▸ Qué se pide: Transcribe el fragmento del texto sobre los documentales de Herzog que va entre "Un par de meses" y "verá en absoluto.", ambos incluidos.

Un par de meses atrás aparecieron al mismo tiempo dos nuevos documentales de Werner Herzog en Netflix que no podrían ser más opuestos: en Into the inferno el director explora el mundo de los volcanes a través de Clive Oppenheimer, un vulcanólogo británico al que conoció mientras filmaba Encuentros en el fin del mundo (2007); en el otro, Lo and behold, promocionado de boca en boca como “el documental de Herzog sobre internet”, aborda esta tecnología desde afuera y sin tocarla, por decirlo así, exactamente igual que a ese magma al rojo vivo que asoma en los cráteres de Into the inferno. En esa película a Herzog se lo verá con su traje de amianto, desafiando la posibilidad de acercarse lo más posible a lo caliente pero sin arriesgar el cuerpo. En la segunda no se lo verá en absoluto.
Parece ser que hay algo del orden de la belleza, o de la belleza de lo real, del asombro y hasta la sacralidad de un mundo natural hostil al que ciertos individuos particulares, siempre excéntricos, no dejan de tender pero que al mismo tiempo los expulsa (y cuando digo los expulsa quiero decir los mata, se los come sin miramientos, como el oso de Grizzly man), que en un invento como la internet está completamente ausente. Quizás por eso Lo and behold, Reveries of a connected word es el documental menos atractivo que haya hecho Herzog, el menos poético –y por poético me refiero a las imágenes que son capaces de condensar esa experiencia de abismo, de lucha destinada al fracaso contra la indiferencia de un orden que excede al individuo.
Es muy distinto el caso de los volcanes y la lava: a Herzog no le demanda ningún tipo de esfuerzo montar las imágenes de un cráter que escupe fuego y una nube negra con un relato a cargo de su propia voz y esa música de coro medieval que siempre tiene éxito en construir ese temblor de lo sagrado (pero de lo sagrado natural o histórico, no lo religioso) que podría destruirnos; es esa experiencia de los confines, de los límites, con su consecuente idea de aventura, tan propia del siglo XIX y tan excéntrica en el XX en que Herzog filmó, por ejemplo, El gran éxtasis del escultor de madera Steiner (1974), lo que parece tan extinta como la mayoría de los volcanes de nuestro planeta, ahora apagados.

▸ Datos de entrada:
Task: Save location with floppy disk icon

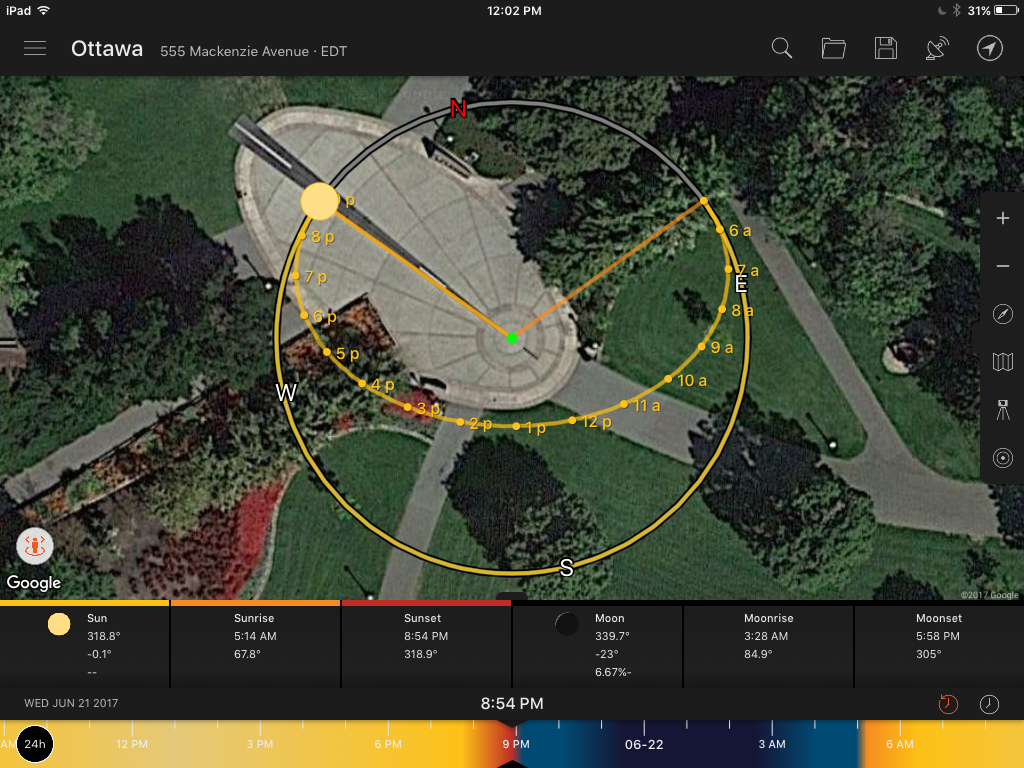Action: point(885,49)
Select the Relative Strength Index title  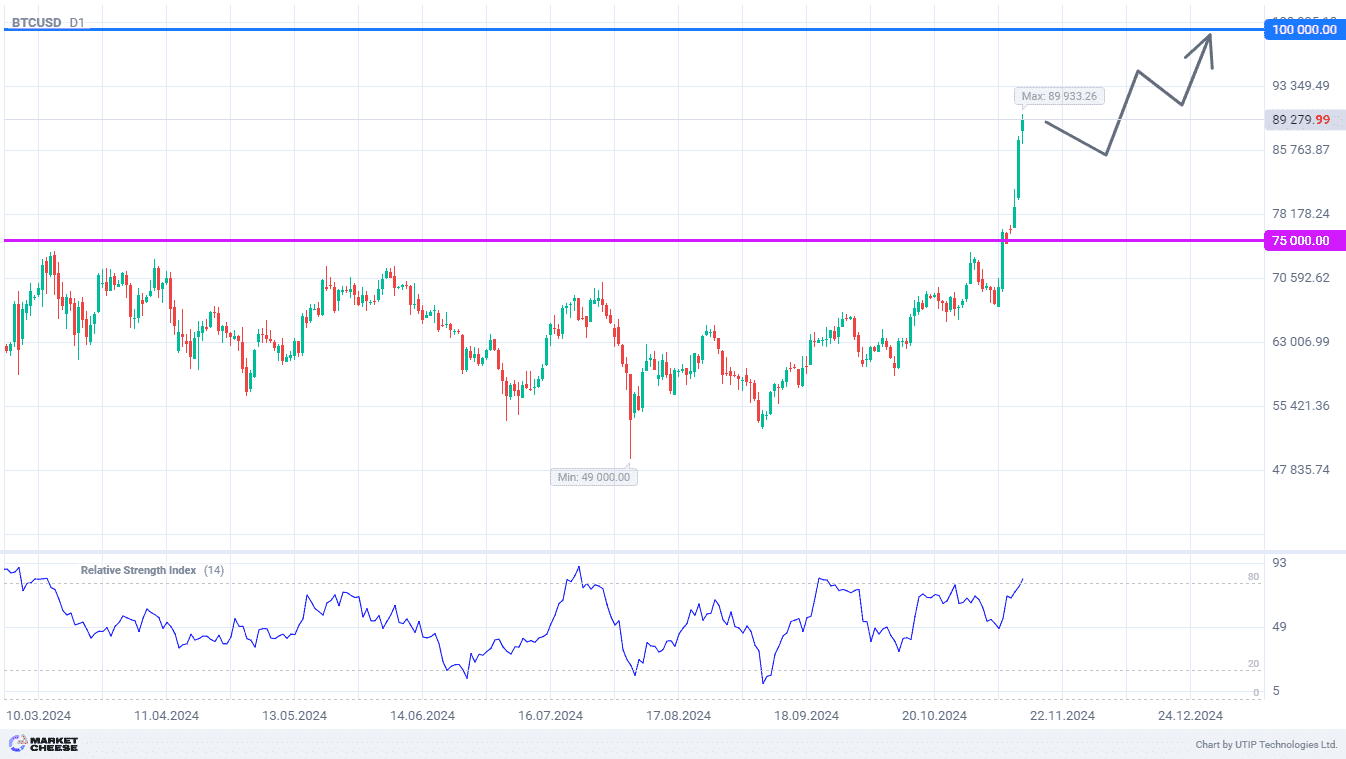click(138, 570)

▸ Solución:
Un par de meses atrás aparecieron al mismo tiempo dos nuevos documentales de Werner Herzog en Netflix que no podrían ser más opuestos: en Into the inferno el director explora el mundo de los volcanes a través de Clive Oppenheimer, un vulcanólogo británico al que conoció mientras filmaba Encuentros en el fin del mundo (2007); en el otro, Lo and behold, promocionado de boca en boca como “el documental de Herzog sobre internet”, aborda esta tecnología desde afuera y sin tocarla, por decirlo así, exactamente igual que a ese magma al rojo vivo que asoma en los cráteres de Into the inferno. En esa película a Herzog se lo verá con su traje de amianto, desafiando la posibilidad de acercarse lo más posible a lo caliente pero sin arriesgar el cuerpo. En la segunda no se lo verá en absoluto.